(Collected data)
○ ○ ○ ○ ○ ○ ○
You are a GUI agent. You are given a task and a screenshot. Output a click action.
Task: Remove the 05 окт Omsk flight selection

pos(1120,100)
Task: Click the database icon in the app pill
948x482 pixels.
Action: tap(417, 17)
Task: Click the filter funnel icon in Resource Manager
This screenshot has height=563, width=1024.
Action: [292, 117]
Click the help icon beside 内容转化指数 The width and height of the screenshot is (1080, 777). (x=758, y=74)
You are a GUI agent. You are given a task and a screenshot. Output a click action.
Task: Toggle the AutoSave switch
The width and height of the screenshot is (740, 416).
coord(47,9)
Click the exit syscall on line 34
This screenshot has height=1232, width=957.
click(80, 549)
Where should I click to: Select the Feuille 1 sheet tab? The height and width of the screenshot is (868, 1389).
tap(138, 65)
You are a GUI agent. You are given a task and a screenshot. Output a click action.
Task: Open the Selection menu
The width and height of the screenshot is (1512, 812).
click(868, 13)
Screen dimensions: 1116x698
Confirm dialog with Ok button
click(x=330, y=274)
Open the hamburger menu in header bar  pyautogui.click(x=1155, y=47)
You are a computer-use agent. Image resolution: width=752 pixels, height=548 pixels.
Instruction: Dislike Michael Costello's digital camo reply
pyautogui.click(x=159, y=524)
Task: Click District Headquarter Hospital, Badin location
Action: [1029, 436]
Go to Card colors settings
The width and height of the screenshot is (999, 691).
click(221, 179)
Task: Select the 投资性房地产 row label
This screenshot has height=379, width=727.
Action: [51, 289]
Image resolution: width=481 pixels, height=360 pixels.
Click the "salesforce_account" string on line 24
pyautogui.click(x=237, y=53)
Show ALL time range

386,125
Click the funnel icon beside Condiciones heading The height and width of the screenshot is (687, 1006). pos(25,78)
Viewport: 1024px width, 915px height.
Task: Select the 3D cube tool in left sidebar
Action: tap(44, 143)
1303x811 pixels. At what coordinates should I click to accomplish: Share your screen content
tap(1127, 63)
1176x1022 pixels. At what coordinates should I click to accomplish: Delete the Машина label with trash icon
○ ○ ○ ○ ○ ○ ○
## PROBLEM:
Precisely the line with "Where should I" and the lines after it, up to the last line of the entries above, are to be reproduced, and nothing more.

## TASK RESULT:
Where should I click to: Select the Feuille 1 sheet tab? The height and width of the screenshot is (868, 1389).
tap(138, 65)
You are a GUI agent. You are given a task and a screenshot. Output a click action.
Task: Open the Selection menu
The width and height of the screenshot is (1512, 812).
click(868, 13)
Screen dimensions: 1116x698
Confirm dialog with Ok button
click(x=330, y=274)
Open the hamburger menu in header bar  pyautogui.click(x=1155, y=47)
You are a computer-use agent. Image resolution: width=752 pixels, height=548 pixels.
Instruction: Dislike Michael Costello's digital camo reply
pyautogui.click(x=159, y=524)
Task: Click District Headquarter Hospital, Badin location
Action: [1029, 436]
Go to Card colors settings
The width and height of the screenshot is (999, 691).
click(221, 179)
Task: Select the 投资性房地产 row label
This screenshot has height=379, width=727.
Action: [51, 289]
Image resolution: width=481 pixels, height=360 pixels.
Click the "salesforce_account" string on line 24
pyautogui.click(x=237, y=53)
Show ALL time range

386,125
Click the funnel icon beside Condiciones heading The height and width of the screenshot is (687, 1006). pos(25,78)
Viewport: 1024px width, 915px height.
Task: Select the 3D cube tool in left sidebar
Action: tap(44, 143)
1303x811 pixels. At what coordinates should I click to accomplish: Share your screen content
tap(1127, 63)
1176x1022 pixels. At what coordinates should I click to accomplish: Delete the Машина label with trash icon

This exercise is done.